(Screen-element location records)
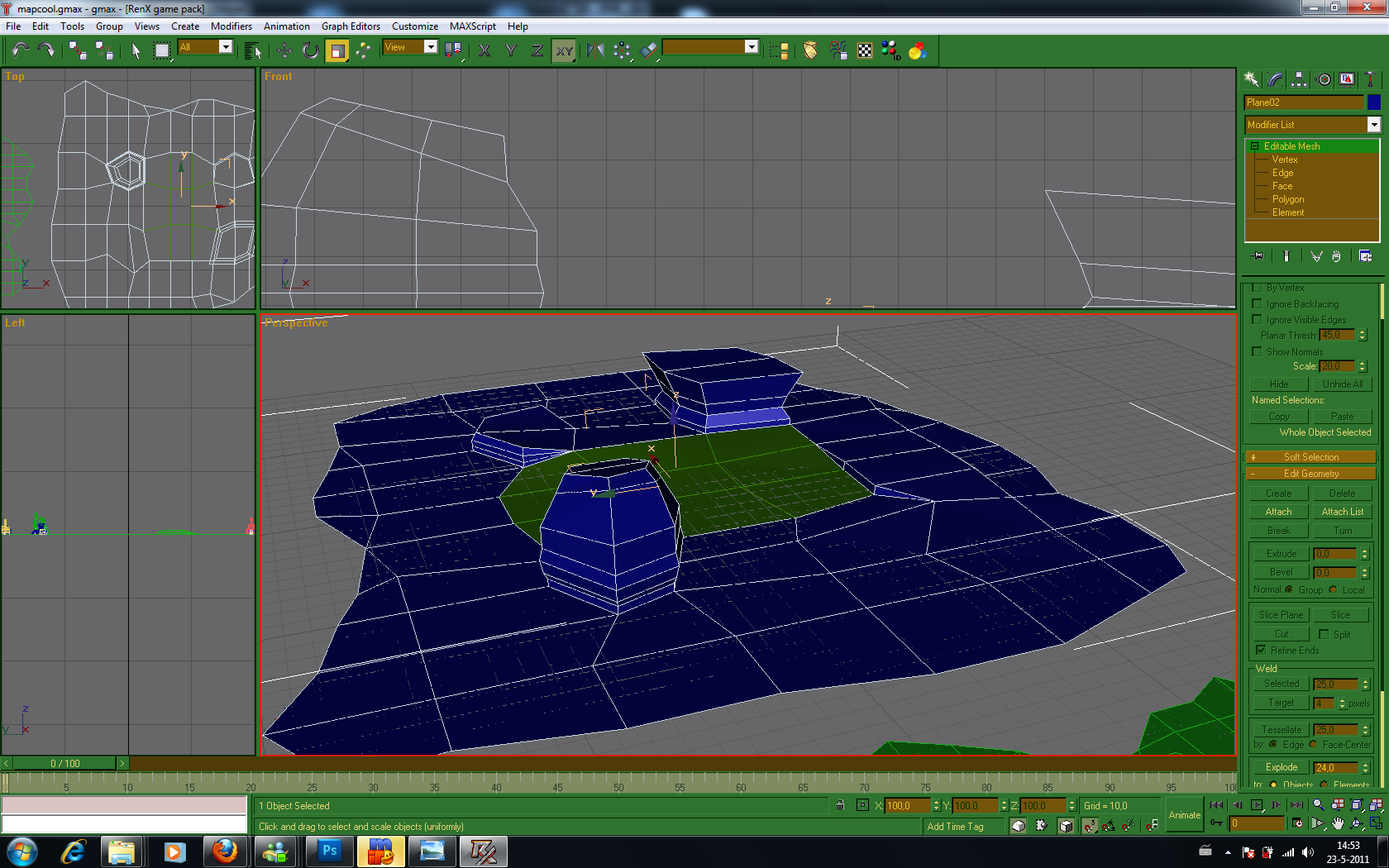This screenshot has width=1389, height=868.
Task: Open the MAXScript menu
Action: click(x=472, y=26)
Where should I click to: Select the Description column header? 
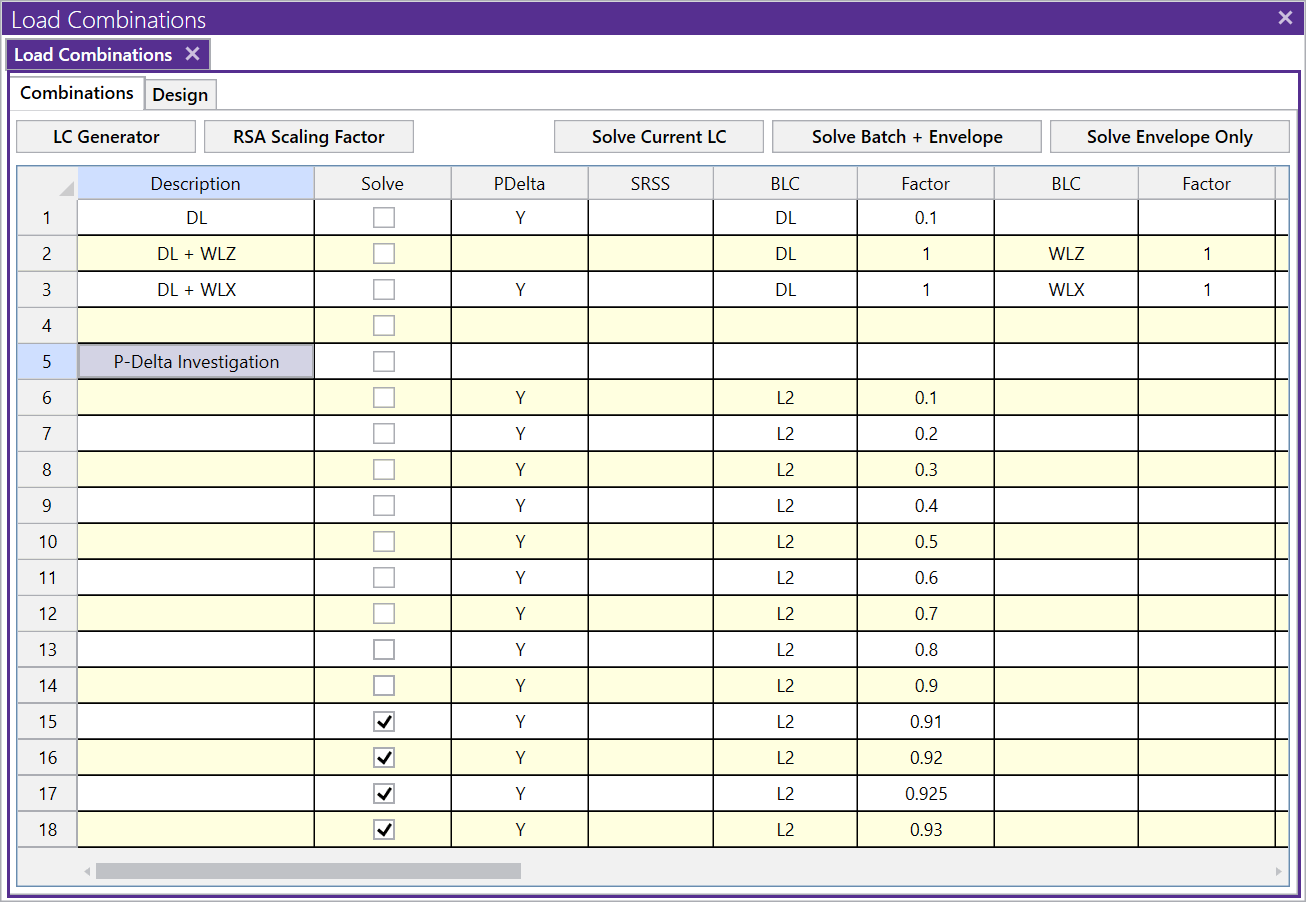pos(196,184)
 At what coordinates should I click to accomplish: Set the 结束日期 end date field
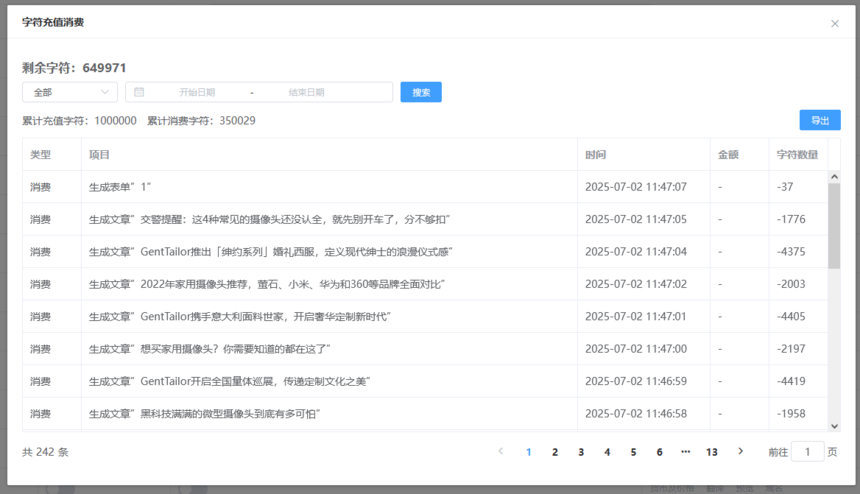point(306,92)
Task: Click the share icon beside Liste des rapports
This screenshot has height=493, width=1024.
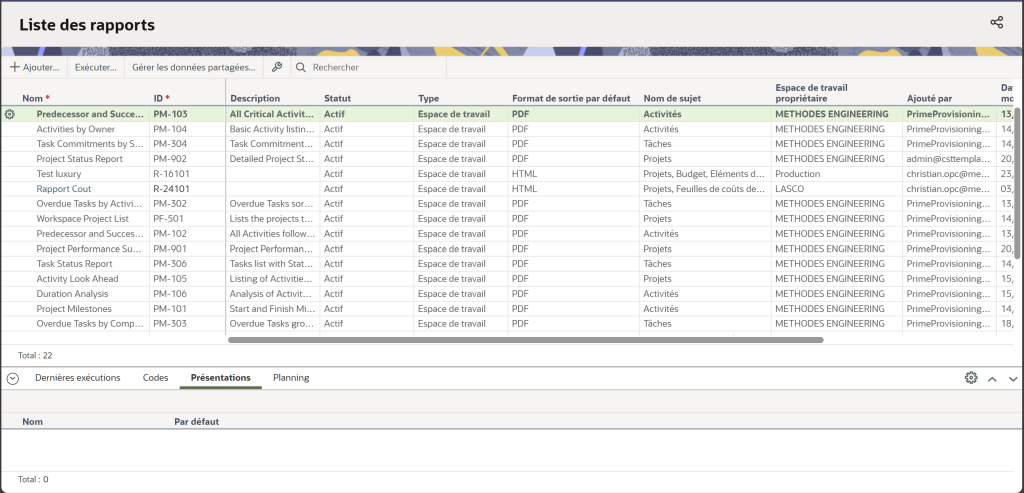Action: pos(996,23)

Directions:
Rewrite the listing above, substituting "button" for "icon" and changing nothing else. Leave out the pictures.

Solved exercise:
This screenshot has width=1389, height=868.
Task: Open the MAXScript menu
Action: click(x=472, y=26)
Where should I click to: Select the Description column header? 
pos(196,184)
 At what coordinates should I click to accomplish: Set the 结束日期 end date field
point(306,92)
Task: Click the share button beside Liste des rapports
This screenshot has height=493, width=1024.
Action: pos(996,23)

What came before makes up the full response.